Son histoire ressemble à celle de milliers de femmes congolaises : un diplôme en gestion commerciale obtenu difficilement, des petits boulots alimentaires, puis le déclic entrepreneurial. « Le premier jour, j’avais deux chaises et un miroir fêlé. Aujourd’hui, trois apprenties travaillent avec moi », explique celle qui forme gratuitement des jeunes femmes du quartier.
Derrière les casques chauffants et les pots de produits capillaires importés se cache une réalité économique brutale. Les coupures d’électricité obligent à dépenser 15$ quotidiennement en carburant pour le générateur. « Les produits coûtent 30% plus cher qu’en 2023 à cause de l’inflation », déplore l’entrepreneure, montrant des flacons estampillés « Made in China ».
Pourtant, ce salon représente bien plus qu’une activité commerciale. « Chaque matin, des clientes arrivent avant l’ouverture. Certaines viennent juste pour parler », révèle Priscille. Violence conjugale, accès aux soins, recherche d’emploi – les sujets sensibles émergent naturellement entre deux brushings. Une forme de solidarité organique typique des réseaux féminins urbains congolais.
Comment ces micro-entreprises informelles parviennent-elles à impacter leur communauté ? « Je forme gratuitement deux apprenties par an. Trois ont déjà ouvert leur propre salon », répond fièrement Priscille. Un modèle de transmission qui pallie les carences des programmes publics d’insertion professionnelle.

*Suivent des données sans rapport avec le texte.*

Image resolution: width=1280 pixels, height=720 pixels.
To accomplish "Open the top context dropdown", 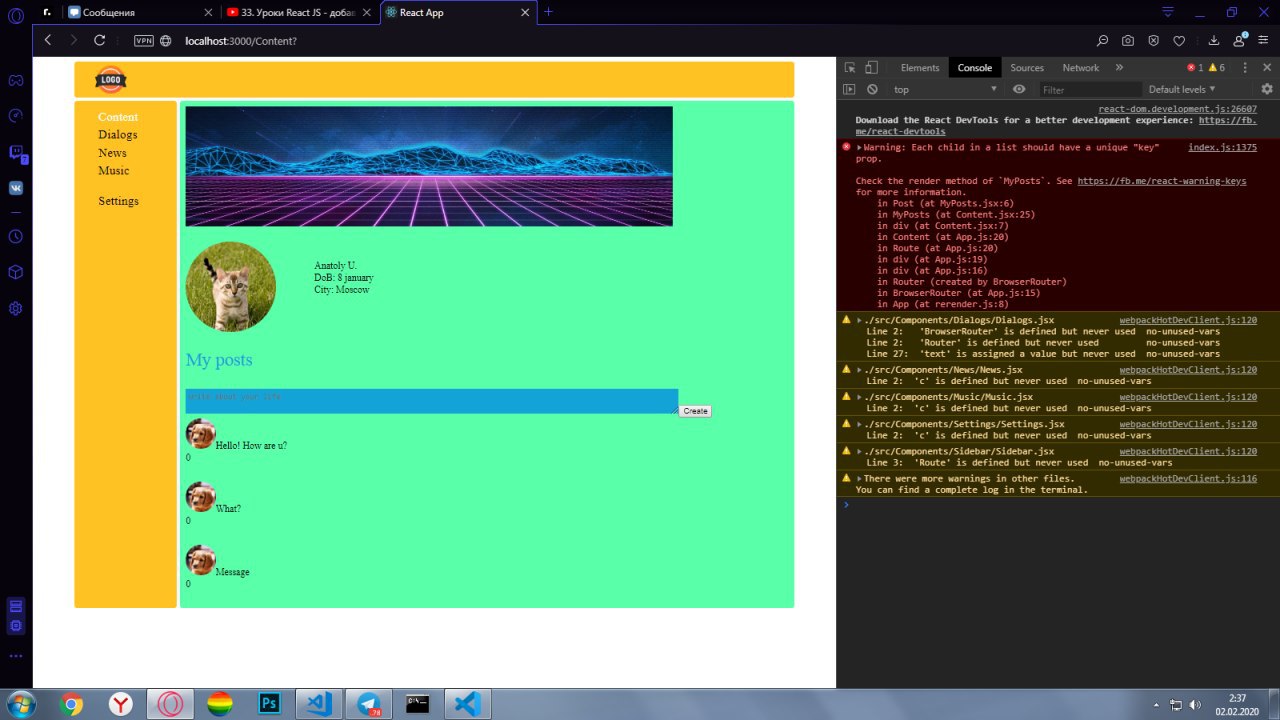I will [944, 89].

Son projet ? Transformer l’espace en « centre polyvalent » avec bibliothèque et espace bien-être. Un rêve ambitieux dans un pays où seulement 17% des femmes ont accès à un crédit bancaire selon la Banque Centrale Congolaise. « Les bailleurs financent des grands projets, mais qui soutient les petites initiatives locales ? », interroge-t-elle, les mains plongées dans une crinière à dompter.
À travers son parcours, Priscille incarne les paradoxes de l’entrepreneuriat féminin en RDC : résilience face aux obstacles systémiques, innovation dans les modèles économiques, mais aussi vulnérabilité extrême face aux chocs externes. Son salon n’est pas qu’un lieu de beauté – c’est une cellule de résistance économique où se réinvente quotidiennement la condition des femmes congolaises.